● **Instructions to follow**
Write the data out again so that it matches word for word.

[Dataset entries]

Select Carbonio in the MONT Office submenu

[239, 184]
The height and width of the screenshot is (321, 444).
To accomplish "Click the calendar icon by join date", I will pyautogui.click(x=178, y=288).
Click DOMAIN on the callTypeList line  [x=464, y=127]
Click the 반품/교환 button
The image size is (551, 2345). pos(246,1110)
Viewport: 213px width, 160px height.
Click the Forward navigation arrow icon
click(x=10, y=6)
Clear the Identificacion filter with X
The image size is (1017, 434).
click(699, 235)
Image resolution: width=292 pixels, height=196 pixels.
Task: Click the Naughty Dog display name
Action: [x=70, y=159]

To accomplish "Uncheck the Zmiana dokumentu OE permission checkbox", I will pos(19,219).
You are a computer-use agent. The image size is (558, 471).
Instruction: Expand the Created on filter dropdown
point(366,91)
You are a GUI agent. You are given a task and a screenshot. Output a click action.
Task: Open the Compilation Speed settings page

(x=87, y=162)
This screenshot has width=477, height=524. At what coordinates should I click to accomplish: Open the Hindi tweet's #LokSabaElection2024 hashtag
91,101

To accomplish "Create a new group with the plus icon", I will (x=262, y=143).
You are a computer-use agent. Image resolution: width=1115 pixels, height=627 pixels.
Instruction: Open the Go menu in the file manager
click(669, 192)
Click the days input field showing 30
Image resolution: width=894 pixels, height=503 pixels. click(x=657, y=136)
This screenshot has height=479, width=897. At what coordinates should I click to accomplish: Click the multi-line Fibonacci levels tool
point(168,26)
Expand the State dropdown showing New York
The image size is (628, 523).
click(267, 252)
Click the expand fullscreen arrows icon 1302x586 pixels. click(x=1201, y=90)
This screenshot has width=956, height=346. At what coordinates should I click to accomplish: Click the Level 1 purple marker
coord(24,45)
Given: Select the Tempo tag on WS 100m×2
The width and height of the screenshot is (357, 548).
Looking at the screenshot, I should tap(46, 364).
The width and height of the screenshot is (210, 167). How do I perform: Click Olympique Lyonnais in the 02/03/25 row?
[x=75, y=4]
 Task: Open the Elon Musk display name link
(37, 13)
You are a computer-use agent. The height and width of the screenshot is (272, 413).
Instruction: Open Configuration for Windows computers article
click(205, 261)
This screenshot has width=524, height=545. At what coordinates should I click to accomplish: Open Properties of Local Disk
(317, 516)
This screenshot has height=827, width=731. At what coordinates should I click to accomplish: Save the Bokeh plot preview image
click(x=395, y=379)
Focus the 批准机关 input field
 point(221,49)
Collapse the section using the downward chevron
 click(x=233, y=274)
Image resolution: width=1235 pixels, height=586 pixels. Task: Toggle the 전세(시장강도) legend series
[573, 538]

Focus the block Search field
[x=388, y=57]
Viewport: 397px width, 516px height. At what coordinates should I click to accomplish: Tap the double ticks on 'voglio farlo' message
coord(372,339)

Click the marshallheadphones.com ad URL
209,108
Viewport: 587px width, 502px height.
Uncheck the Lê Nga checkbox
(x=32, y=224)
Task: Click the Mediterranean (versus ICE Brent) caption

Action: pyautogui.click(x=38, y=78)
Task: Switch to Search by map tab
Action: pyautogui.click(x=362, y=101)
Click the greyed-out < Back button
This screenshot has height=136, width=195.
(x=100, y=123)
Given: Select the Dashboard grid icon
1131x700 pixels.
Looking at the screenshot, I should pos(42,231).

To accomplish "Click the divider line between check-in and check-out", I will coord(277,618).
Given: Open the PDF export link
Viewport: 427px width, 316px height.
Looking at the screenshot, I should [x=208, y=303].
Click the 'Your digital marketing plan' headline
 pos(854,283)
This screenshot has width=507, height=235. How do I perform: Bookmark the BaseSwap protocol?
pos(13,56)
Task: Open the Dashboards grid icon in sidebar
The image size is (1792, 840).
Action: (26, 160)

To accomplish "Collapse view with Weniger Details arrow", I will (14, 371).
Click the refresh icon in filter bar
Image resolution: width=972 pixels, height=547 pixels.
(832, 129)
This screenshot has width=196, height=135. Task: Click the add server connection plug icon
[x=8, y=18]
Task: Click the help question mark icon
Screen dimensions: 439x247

● **Answer space**
Select Carbonio in the MONT Office submenu

[239, 184]
The height and width of the screenshot is (321, 444).
To accomplish "Click the calendar icon by join date", I will pyautogui.click(x=178, y=288).
Click DOMAIN on the callTypeList line  [x=464, y=127]
Click the 반품/교환 button
The image size is (551, 2345). pos(246,1110)
Viewport: 213px width, 160px height.
Click the Forward navigation arrow icon
click(x=10, y=6)
Clear the Identificacion filter with X
The image size is (1017, 434).
click(699, 235)
Image resolution: width=292 pixels, height=196 pixels.
Task: Click the Naughty Dog display name
Action: [x=70, y=159]

To accomplish "Uncheck the Zmiana dokumentu OE permission checkbox", I will pos(19,219).
You are a computer-use agent. The image size is (558, 471).
Instruction: Expand the Created on filter dropdown
point(366,91)
You are a GUI agent. You are given a task and a screenshot. Output a click action.
Task: Open the Compilation Speed settings page

(x=87, y=162)
This screenshot has width=477, height=524. At what coordinates should I click to accomplish: Open the Hindi tweet's #LokSabaElection2024 hashtag
91,101

To accomplish "Create a new group with the plus icon", I will (x=262, y=143).
You are a computer-use agent. Image resolution: width=1115 pixels, height=627 pixels.
Instruction: Open the Go menu in the file manager
click(669, 192)
Click the days input field showing 30
Image resolution: width=894 pixels, height=503 pixels. click(x=657, y=136)
This screenshot has height=479, width=897. At what coordinates should I click to accomplish: Click the multi-line Fibonacci levels tool
point(168,26)
Expand the State dropdown showing New York
The image size is (628, 523).
click(267, 252)
Click the expand fullscreen arrows icon 1302x586 pixels. click(x=1201, y=90)
This screenshot has width=956, height=346. At what coordinates should I click to accomplish: Click the Level 1 purple marker
coord(24,45)
Given: Select the Tempo tag on WS 100m×2
The width and height of the screenshot is (357, 548).
Looking at the screenshot, I should tap(46, 364).
The width and height of the screenshot is (210, 167). How do I perform: Click Olympique Lyonnais in the 02/03/25 row?
[x=75, y=4]
 Task: Open the Elon Musk display name link
(37, 13)
You are a computer-use agent. The height and width of the screenshot is (272, 413).
Instruction: Open Configuration for Windows computers article
click(205, 261)
This screenshot has width=524, height=545. At what coordinates should I click to accomplish: Open Properties of Local Disk
(317, 516)
This screenshot has height=827, width=731. At what coordinates should I click to accomplish: Save the Bokeh plot preview image
click(x=395, y=379)
Focus the 批准机关 input field
 point(221,49)
Collapse the section using the downward chevron
 click(x=233, y=274)
Image resolution: width=1235 pixels, height=586 pixels. Task: Toggle the 전세(시장강도) legend series
[573, 538]

Focus the block Search field
[x=388, y=57]
Viewport: 397px width, 516px height. At what coordinates should I click to accomplish: Tap the double ticks on 'voglio farlo' message
coord(372,339)

Click the marshallheadphones.com ad URL
209,108
Viewport: 587px width, 502px height.
Uncheck the Lê Nga checkbox
(x=32, y=224)
Task: Click the Mediterranean (versus ICE Brent) caption

Action: pyautogui.click(x=38, y=78)
Task: Switch to Search by map tab
Action: pyautogui.click(x=362, y=101)
Click the greyed-out < Back button
This screenshot has height=136, width=195.
(x=100, y=123)
Given: Select the Dashboard grid icon
1131x700 pixels.
Looking at the screenshot, I should pos(42,231).

To accomplish "Click the divider line between check-in and check-out", I will coord(277,618).
Given: Open the PDF export link
Viewport: 427px width, 316px height.
Looking at the screenshot, I should [x=208, y=303].
Click the 'Your digital marketing plan' headline
 pos(854,283)
This screenshot has width=507, height=235. How do I perform: Bookmark the BaseSwap protocol?
pos(13,56)
Task: Open the Dashboards grid icon in sidebar
The image size is (1792, 840).
Action: (26, 160)

To accomplish "Collapse view with Weniger Details arrow", I will (14, 371).
Click the refresh icon in filter bar
Image resolution: width=972 pixels, height=547 pixels.
(832, 129)
This screenshot has width=196, height=135. Task: Click the add server connection plug icon
[x=8, y=18]
Task: Click the help question mark icon
Screen dimensions: 439x247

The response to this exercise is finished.